─── Exercise input
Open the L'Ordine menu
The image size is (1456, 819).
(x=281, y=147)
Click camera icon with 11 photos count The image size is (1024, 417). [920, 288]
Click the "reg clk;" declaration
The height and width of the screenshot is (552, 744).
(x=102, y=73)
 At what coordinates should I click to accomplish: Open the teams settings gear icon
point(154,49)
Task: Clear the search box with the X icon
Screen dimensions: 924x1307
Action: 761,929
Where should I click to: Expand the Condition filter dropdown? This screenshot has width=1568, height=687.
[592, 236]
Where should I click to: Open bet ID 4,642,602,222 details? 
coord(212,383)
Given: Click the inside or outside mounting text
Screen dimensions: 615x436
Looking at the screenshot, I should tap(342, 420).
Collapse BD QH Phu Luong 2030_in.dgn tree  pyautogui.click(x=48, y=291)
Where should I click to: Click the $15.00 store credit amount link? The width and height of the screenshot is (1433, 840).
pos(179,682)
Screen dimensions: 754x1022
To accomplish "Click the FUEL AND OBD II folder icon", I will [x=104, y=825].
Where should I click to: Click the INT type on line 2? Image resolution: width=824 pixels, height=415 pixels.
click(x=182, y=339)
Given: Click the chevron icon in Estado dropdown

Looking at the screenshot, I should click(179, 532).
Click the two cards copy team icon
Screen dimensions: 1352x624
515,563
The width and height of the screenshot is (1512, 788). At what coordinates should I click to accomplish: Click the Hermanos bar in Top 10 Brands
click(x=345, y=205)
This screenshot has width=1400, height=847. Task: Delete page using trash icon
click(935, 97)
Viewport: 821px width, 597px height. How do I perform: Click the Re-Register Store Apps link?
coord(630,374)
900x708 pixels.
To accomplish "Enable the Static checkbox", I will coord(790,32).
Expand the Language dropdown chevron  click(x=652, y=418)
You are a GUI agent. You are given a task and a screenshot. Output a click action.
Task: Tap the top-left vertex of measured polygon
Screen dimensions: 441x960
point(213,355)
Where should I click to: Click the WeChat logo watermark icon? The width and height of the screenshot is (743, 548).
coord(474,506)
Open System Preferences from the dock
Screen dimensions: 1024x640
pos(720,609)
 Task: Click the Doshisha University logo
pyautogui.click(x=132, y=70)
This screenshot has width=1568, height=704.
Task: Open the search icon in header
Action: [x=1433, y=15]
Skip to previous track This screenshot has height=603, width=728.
──────
#### Do this
Repeat the records word for word, from the line containing "Open System Preferences from the dock" through the end of the records, both lines included.

#### Answer to the exercise
Open System Preferences from the dock
Screen dimensions: 1024x640
pos(720,609)
 Task: Click the Doshisha University logo
pyautogui.click(x=132, y=70)
This screenshot has width=1568, height=704.
Task: Open the search icon in header
Action: [x=1433, y=15]
Skip to previous track This screenshot has height=603, width=728.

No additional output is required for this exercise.